Aim of the exercise:
Output the data once more, exactly as given.

_ _ _ _

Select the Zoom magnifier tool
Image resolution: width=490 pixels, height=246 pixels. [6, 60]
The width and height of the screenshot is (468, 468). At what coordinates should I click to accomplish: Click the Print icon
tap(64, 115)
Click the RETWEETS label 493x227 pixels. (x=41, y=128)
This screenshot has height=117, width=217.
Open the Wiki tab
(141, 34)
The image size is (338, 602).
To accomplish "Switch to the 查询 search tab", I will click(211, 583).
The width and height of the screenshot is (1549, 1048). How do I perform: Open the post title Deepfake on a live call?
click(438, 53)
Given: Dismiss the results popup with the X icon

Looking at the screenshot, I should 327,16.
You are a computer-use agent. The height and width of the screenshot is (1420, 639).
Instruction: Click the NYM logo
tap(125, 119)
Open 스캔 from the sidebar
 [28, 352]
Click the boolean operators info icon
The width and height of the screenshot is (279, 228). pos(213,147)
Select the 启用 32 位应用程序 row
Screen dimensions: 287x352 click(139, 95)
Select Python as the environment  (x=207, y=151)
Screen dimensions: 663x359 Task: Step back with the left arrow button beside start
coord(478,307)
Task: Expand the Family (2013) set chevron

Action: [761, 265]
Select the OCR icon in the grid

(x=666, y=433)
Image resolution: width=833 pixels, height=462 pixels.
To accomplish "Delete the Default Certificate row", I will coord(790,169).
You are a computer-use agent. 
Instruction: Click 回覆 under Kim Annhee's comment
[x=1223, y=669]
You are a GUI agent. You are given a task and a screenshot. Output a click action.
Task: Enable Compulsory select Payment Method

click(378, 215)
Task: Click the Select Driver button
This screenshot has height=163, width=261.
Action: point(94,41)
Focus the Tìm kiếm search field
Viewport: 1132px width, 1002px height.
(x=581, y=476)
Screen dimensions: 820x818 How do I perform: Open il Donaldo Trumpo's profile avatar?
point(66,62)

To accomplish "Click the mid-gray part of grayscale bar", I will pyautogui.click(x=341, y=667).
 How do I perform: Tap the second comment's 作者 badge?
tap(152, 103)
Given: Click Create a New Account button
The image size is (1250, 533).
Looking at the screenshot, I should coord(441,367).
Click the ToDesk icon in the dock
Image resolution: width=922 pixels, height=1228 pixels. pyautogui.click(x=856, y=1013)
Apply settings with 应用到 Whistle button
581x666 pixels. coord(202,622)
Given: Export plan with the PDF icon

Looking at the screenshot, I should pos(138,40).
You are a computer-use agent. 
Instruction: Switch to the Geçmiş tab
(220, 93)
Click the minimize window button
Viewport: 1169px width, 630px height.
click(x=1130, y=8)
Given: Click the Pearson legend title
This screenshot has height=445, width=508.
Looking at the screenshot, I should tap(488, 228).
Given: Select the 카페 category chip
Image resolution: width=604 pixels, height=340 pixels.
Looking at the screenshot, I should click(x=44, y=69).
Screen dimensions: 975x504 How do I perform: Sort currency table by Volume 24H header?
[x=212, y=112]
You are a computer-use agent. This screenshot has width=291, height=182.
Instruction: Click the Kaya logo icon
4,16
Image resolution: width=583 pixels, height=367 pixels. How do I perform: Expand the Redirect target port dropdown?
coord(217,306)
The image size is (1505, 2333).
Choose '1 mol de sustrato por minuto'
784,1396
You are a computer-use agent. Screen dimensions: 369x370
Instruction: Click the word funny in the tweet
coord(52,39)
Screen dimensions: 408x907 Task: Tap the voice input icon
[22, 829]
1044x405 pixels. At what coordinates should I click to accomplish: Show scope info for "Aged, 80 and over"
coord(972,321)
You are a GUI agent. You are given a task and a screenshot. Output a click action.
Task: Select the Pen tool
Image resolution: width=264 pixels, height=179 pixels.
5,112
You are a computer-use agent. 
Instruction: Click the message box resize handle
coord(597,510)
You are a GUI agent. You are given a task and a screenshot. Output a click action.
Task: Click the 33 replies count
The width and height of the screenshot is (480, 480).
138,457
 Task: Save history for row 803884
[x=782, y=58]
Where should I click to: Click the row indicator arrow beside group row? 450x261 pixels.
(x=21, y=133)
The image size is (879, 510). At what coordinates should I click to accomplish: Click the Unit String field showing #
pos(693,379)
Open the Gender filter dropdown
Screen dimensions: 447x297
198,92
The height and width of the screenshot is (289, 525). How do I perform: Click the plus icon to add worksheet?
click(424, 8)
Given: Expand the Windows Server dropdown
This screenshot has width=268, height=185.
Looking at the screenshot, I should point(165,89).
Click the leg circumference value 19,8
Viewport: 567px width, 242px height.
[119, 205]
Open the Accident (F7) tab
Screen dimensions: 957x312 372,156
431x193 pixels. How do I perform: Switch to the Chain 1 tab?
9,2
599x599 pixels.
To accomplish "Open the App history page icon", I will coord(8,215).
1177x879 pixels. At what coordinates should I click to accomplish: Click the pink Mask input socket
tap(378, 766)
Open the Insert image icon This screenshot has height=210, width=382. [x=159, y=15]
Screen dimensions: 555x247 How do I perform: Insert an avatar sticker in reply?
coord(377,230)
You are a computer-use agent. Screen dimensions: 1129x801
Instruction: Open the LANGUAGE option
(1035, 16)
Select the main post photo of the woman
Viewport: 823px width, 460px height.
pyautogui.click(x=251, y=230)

_ _ _ _

Output of the exercise:
Select the Zoom magnifier tool
Image resolution: width=490 pixels, height=246 pixels. [6, 60]
The width and height of the screenshot is (468, 468). At what coordinates should I click to accomplish: Click the Print icon
tap(64, 115)
Click the RETWEETS label 493x227 pixels. (x=41, y=128)
This screenshot has height=117, width=217.
Open the Wiki tab
(141, 34)
The image size is (338, 602).
To accomplish "Switch to the 查询 search tab", I will click(211, 583).
The width and height of the screenshot is (1549, 1048). How do I perform: Open the post title Deepfake on a live call?
click(438, 53)
Given: Dismiss the results popup with the X icon

Looking at the screenshot, I should 327,16.
You are a computer-use agent. The height and width of the screenshot is (1420, 639).
Instruction: Click the NYM logo
tap(125, 119)
Open 스캔 from the sidebar
 [28, 352]
Click the boolean operators info icon
The width and height of the screenshot is (279, 228). pos(213,147)
Select the 启用 32 位应用程序 row
Screen dimensions: 287x352 click(139, 95)
Select Python as the environment  (x=207, y=151)
Screen dimensions: 663x359 Task: Step back with the left arrow button beside start
coord(478,307)
Task: Expand the Family (2013) set chevron

Action: [761, 265]
Select the OCR icon in the grid

(x=666, y=433)
Image resolution: width=833 pixels, height=462 pixels.
To accomplish "Delete the Default Certificate row", I will coord(790,169).
You are a computer-use agent. 
Instruction: Click 回覆 under Kim Annhee's comment
[x=1223, y=669]
You are a GUI agent. You are given a task and a screenshot. Output a click action.
Task: Enable Compulsory select Payment Method

click(378, 215)
Task: Click the Select Driver button
This screenshot has height=163, width=261.
Action: point(94,41)
Focus the Tìm kiếm search field
Viewport: 1132px width, 1002px height.
(x=581, y=476)
Screen dimensions: 820x818 How do I perform: Open il Donaldo Trumpo's profile avatar?
point(66,62)

To accomplish "Click the mid-gray part of grayscale bar", I will pyautogui.click(x=341, y=667).
 How do I perform: Tap the second comment's 作者 badge?
tap(152, 103)
Given: Click Create a New Account button
The image size is (1250, 533).
Looking at the screenshot, I should coord(441,367).
Click the ToDesk icon in the dock
Image resolution: width=922 pixels, height=1228 pixels. pyautogui.click(x=856, y=1013)
Apply settings with 应用到 Whistle button
581x666 pixels. coord(202,622)
Given: Export plan with the PDF icon

Looking at the screenshot, I should pos(138,40).
You are a computer-use agent. 
Instruction: Switch to the Geçmiş tab
(220, 93)
Click the minimize window button
Viewport: 1169px width, 630px height.
click(x=1130, y=8)
Given: Click the Pearson legend title
This screenshot has height=445, width=508.
Looking at the screenshot, I should tap(488, 228).
Given: Select the 카페 category chip
Image resolution: width=604 pixels, height=340 pixels.
Looking at the screenshot, I should click(x=44, y=69).
Screen dimensions: 975x504 How do I perform: Sort currency table by Volume 24H header?
[x=212, y=112]
You are a computer-use agent. This screenshot has width=291, height=182.
Instruction: Click the Kaya logo icon
4,16
Image resolution: width=583 pixels, height=367 pixels. How do I perform: Expand the Redirect target port dropdown?
coord(217,306)
The image size is (1505, 2333).
Choose '1 mol de sustrato por minuto'
784,1396
You are a computer-use agent. Screen dimensions: 369x370
Instruction: Click the word funny in the tweet
coord(52,39)
Screen dimensions: 408x907 Task: Tap the voice input icon
[22, 829]
1044x405 pixels. At what coordinates should I click to accomplish: Show scope info for "Aged, 80 and over"
coord(972,321)
You are a GUI agent. You are given a task and a screenshot. Output a click action.
Task: Select the Pen tool
Image resolution: width=264 pixels, height=179 pixels.
5,112
You are a computer-use agent. 
Instruction: Click the message box resize handle
coord(597,510)
You are a GUI agent. You are given a task and a screenshot. Output a click action.
Task: Click the 33 replies count
The width and height of the screenshot is (480, 480).
138,457
 Task: Save history for row 803884
[x=782, y=58]
Where should I click to: Click the row indicator arrow beside group row? 450x261 pixels.
(x=21, y=133)
The image size is (879, 510). At what coordinates should I click to accomplish: Click the Unit String field showing #
pos(693,379)
Open the Gender filter dropdown
Screen dimensions: 447x297
198,92
The height and width of the screenshot is (289, 525). How do I perform: Click the plus icon to add worksheet?
click(424, 8)
Given: Expand the Windows Server dropdown
This screenshot has width=268, height=185.
Looking at the screenshot, I should point(165,89).
Click the leg circumference value 19,8
Viewport: 567px width, 242px height.
[119, 205]
Open the Accident (F7) tab
Screen dimensions: 957x312 372,156
431x193 pixels. How do I perform: Switch to the Chain 1 tab?
9,2
599x599 pixels.
To accomplish "Open the App history page icon", I will coord(8,215).
1177x879 pixels. At what coordinates should I click to accomplish: Click the pink Mask input socket
tap(378, 766)
Open the Insert image icon This screenshot has height=210, width=382. [x=159, y=15]
Screen dimensions: 555x247 How do I perform: Insert an avatar sticker in reply?
coord(377,230)
You are a computer-use agent. Screen dimensions: 1129x801
Instruction: Open the LANGUAGE option
(1035, 16)
Select the main post photo of the woman
Viewport: 823px width, 460px height.
pyautogui.click(x=251, y=230)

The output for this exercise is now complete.